You did well in cushioning the cage, keeping Kokos warm will also be helpful, you can cover the cage on 3 sides if you haven't done this already. 
At this point it would be important to find out the cause for this lack of mobility on the foot and to inform your avian vet of this change. 
If you have a follow-up appointment scheduled, due to the latest developments, it would be good to anticipate the appointment with the avian vet. 
If the infection is indeed spreading then he needs to be seen as soon as possible.

I'm wishing your Kokos a steady and full recovery.


----------



## Kokos (Jul 8, 2015)

Hi!
There's no swelling, no change in colour or bruising.

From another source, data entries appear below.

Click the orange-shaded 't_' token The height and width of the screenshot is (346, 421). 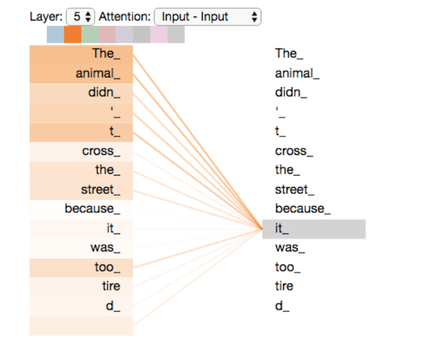(82, 132)
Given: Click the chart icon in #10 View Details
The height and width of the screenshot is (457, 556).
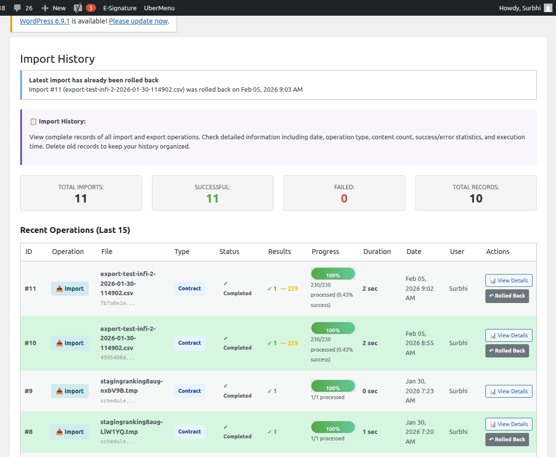Looking at the screenshot, I should [x=493, y=335].
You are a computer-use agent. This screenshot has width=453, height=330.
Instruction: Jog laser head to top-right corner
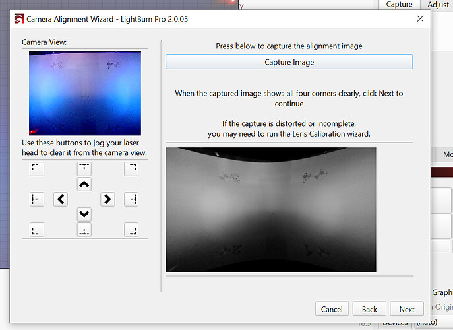(x=131, y=169)
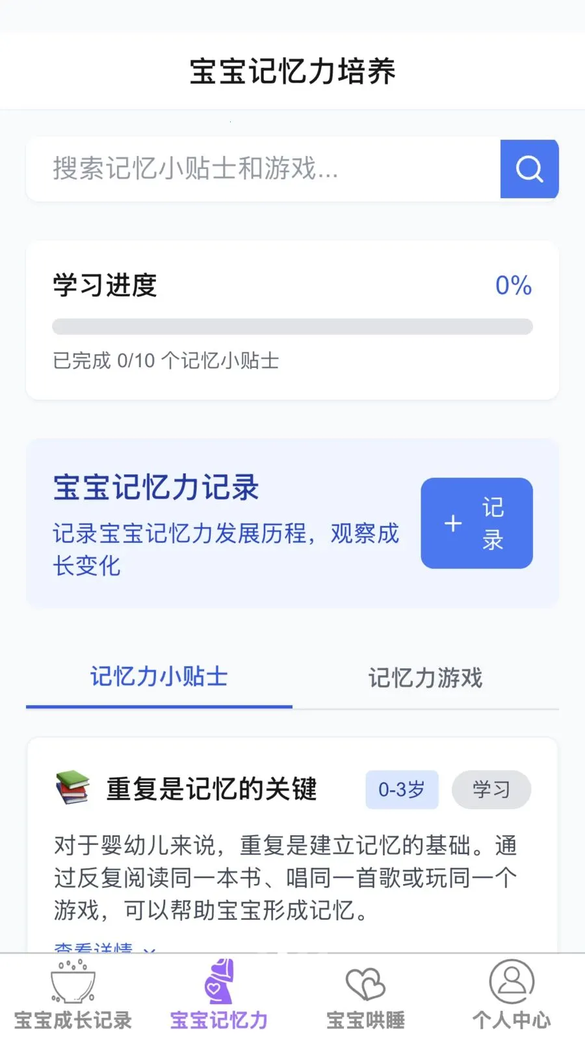Tap the 宝宝哄睡 hearts icon
This screenshot has width=585, height=1040.
(x=365, y=982)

Both his feet are a little warm, the kind of warm a healthy budgies feet get when he's all puffed up and comfortable.
I have a heat lamp near the cage, so my baby's in a constant 32 celcius degrees.
I was planning on making another vet appointment when the 10 days of antibiotics course is done. His foot was the same way the last time at the vet (this monday) and she just recommended we'd try the antibiotics.

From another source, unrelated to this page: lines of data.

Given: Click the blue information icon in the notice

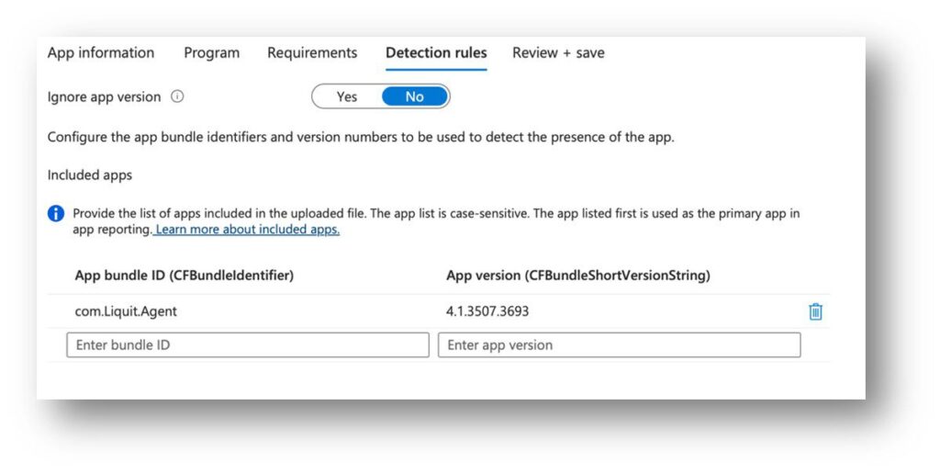Looking at the screenshot, I should tap(56, 214).
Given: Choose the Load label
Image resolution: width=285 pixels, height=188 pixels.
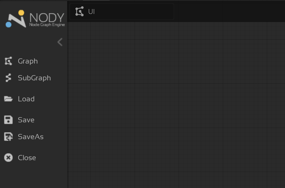Looking at the screenshot, I should [x=26, y=99].
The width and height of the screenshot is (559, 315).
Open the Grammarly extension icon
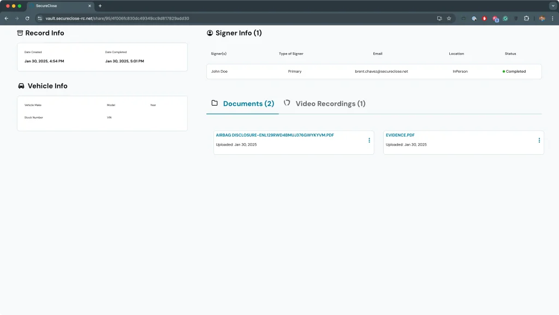tap(506, 18)
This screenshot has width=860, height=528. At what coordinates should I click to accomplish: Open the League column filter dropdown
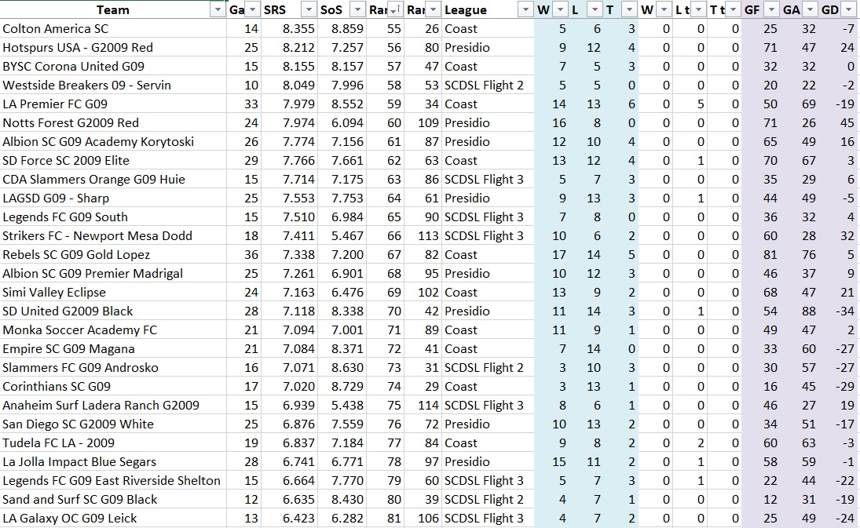(x=525, y=9)
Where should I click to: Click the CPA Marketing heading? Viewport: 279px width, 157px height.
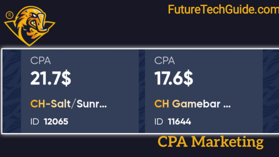click(x=211, y=142)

Even if it is the fault of the infection, the antibiotics would take care of it, right?


----------



## FaeryBee (May 9, 2011)

*I'd suggest you try soaking his foot in room temperature Chamomile Tea. This should be done at least a couple of times a day.
The Chamomile has anti-inflammatory properties which may help promote healing. 
You can also give him some of the tea to drink as it has a calming and soothing effect.

If you are holding your budgie and put your finger against his foot for him to grasp is he able to do so? 
I believe very gentle physical therapy may be helpful as long as it doesn't bother the abscessed area.

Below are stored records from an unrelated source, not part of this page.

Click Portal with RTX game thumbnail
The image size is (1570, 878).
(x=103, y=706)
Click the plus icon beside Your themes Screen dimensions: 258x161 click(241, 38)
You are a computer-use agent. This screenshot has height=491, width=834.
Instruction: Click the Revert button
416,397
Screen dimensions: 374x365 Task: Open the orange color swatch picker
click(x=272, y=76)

If the problem with his foot is from a bacterial infection then antibiotics will help it to heal.*


----------



## Kokos (Jul 8, 2015)

That's great advice. I have a further question. I realized his tail has been gently bobbing when he breathes since a few days back. My guess is a raspatory infection. I need you to be honest with me now.

Will the antibiotics be able to cure even that?

I forgot to tell - no, he's having trouble grasping it. If he, by any chance, manages to get a grip he makes it hard. But it's very hard for him to grip my finger, even if I push it against his foot.


----------



## FaeryBee (May 9, 2011)

*May I ask if you are seeing an Avian Vet with Kokos or a regular vet?

http://talkbudgies.com/articles-budgie-disease-illness/340314-why-seeing-avian-vet-so-important.html

http://talkbudgies.com/articles-general-budgie-info/340410-avian-physical-examination.html

It sounds as if there may be more going on with Kokos' foot than simply an infected abscess. However, we have no way of diagnosing his problems and any information we might provide is, at best, simply speculation.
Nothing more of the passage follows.